GPU-driven rendering was accomplished by the CPU having to guess what temporary allocations were needed by the GPU, often over-allocating to the worst case, and using previous frame readback for refinement. Any workloads with dynamic expansion either meant issuing worst case dispatches from the CPU, having the GPU early out of unnecessary work, or non-portable techniques were used, like persistent threads.

With Work Graphs, complex pipelines that are highly variable in terms of overall “shape” can now run efficiently on the GPU, with the scheduler taking care of synchronisation and data flow. This is especially important for producer-consumer pipelines, which are very common in rendering algorithms. The programming model also becomes significantly simpler for developers, as complex resource and barrier management code is moved from the application into the Work Graph runtime.

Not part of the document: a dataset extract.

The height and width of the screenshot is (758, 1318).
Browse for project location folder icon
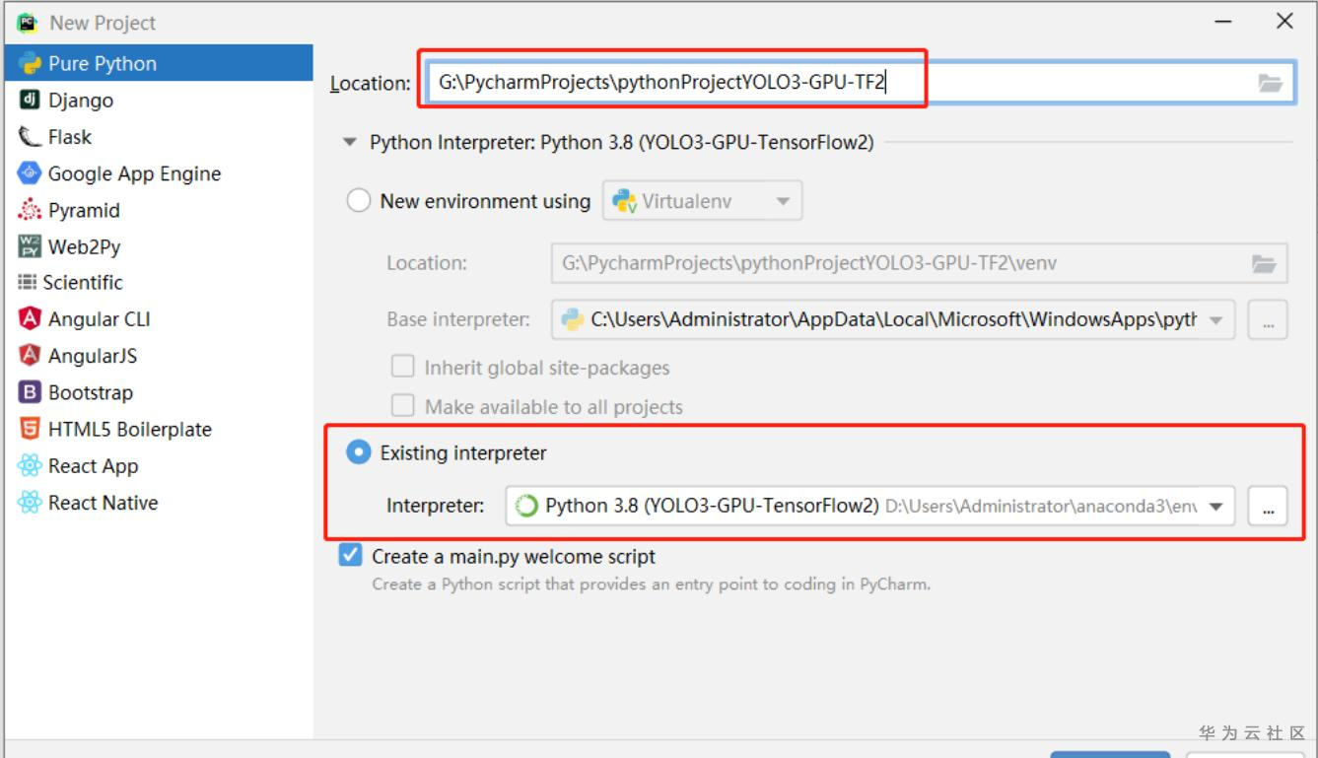1270,84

We have been advocating for something like this for a number of years, and it is very exciting to finally see the release of Work Graphs.”

Microsoft has also received endorsements from industry giants AMD and NVIDIA, with both vendors offering day-one driver support for Work Graphs.

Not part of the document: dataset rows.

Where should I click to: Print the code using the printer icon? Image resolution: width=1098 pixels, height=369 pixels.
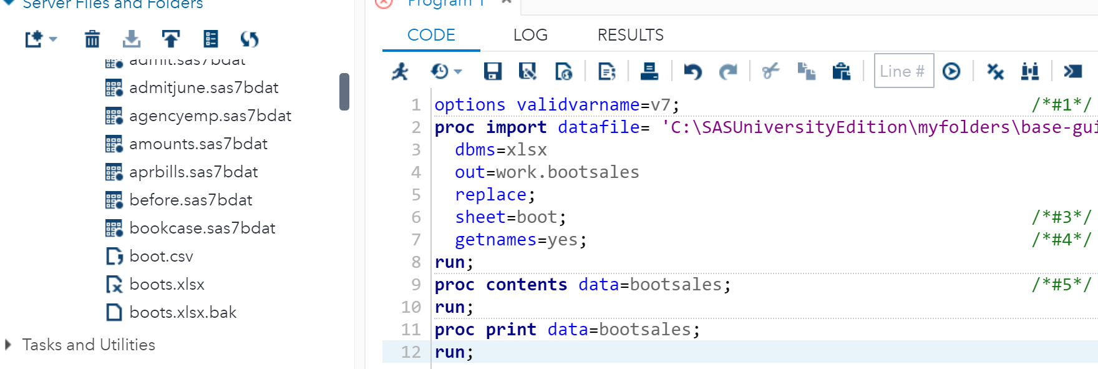(x=649, y=71)
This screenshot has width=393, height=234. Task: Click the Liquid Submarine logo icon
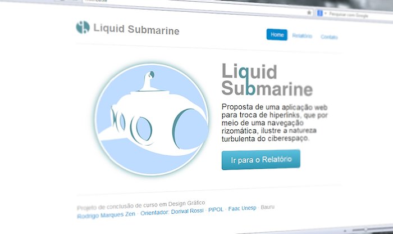(83, 27)
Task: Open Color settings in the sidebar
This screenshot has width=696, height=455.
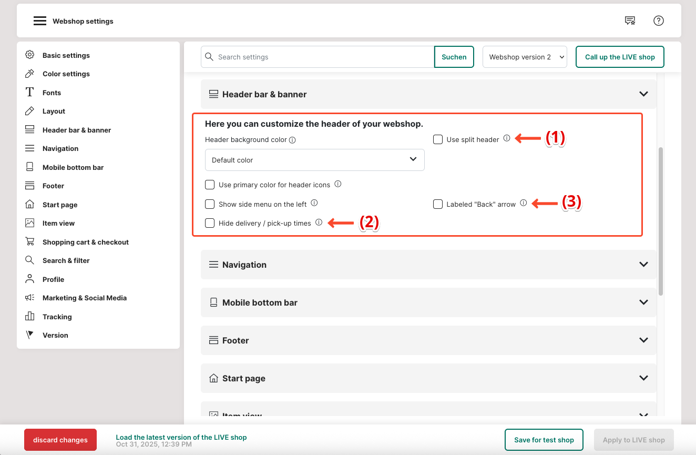Action: [x=66, y=74]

Shader Model 6.8: Unleashing shader power

Complementing Work Graphs is Shader Model 6.8, which introduces a suite of new features for shader developers. Among the highlights are Start Vertex/Instance Location, Wave Size Range, and Expanded Comparison Sampling:

  • Start Vertex/Instance Location allows shaders to examine the parameters provided in the invoking Draw*Instanced() API call, enabling more efficient address calculations.
  • Wave Size Range empowers developers to specify their preferred wave size in shaders, reducing the need for multiple entry points and enabling drivers to select suitable wave sizes.
  • Expanded Comparison Sampling provides new options for evaluating nearby pixels in shaders, enabling better cross-platform shader creation.

GPU Upload Heaps: Accelerating data transfers

GPU Upload Heaps introduces a fast and convenient way to copy data from the CPU to the GPU, bypassing the traditional PCI bus bottleneck. By leveraging the resizable BAR (Base Address Register) on modern GPUs, CPU-to-GPU data transfers can be achieved with lower latency.

Initially released as a developer preview, GPU Upload Heaps is now available in the retail release for any application targeting Windows 11 Insider Preview Build 26080 or later.

Additional enhancements

The Agility SDK also includes improvements to ExecuteIndirect, where root constants in a root signature can now act as incrementing constants per command in an ExecuteIndirect() call. Furthermore, Generic Programs in State Objects extends the way shaders are defined for Work Graphs and raytracing pipelines to support pipelines based on vertex shaders, mesh shaders, and compute shaders.

As always, Microsoft’s PIX tool has day-one support for all the new D3D12 features introduced in the Agility SDK, ensuring developers have the necessary tools to leverage these advancements effectively.

With the Agility SDK, Microsoft aims to empower game developers to push the boundaries of graphics performance and creativity.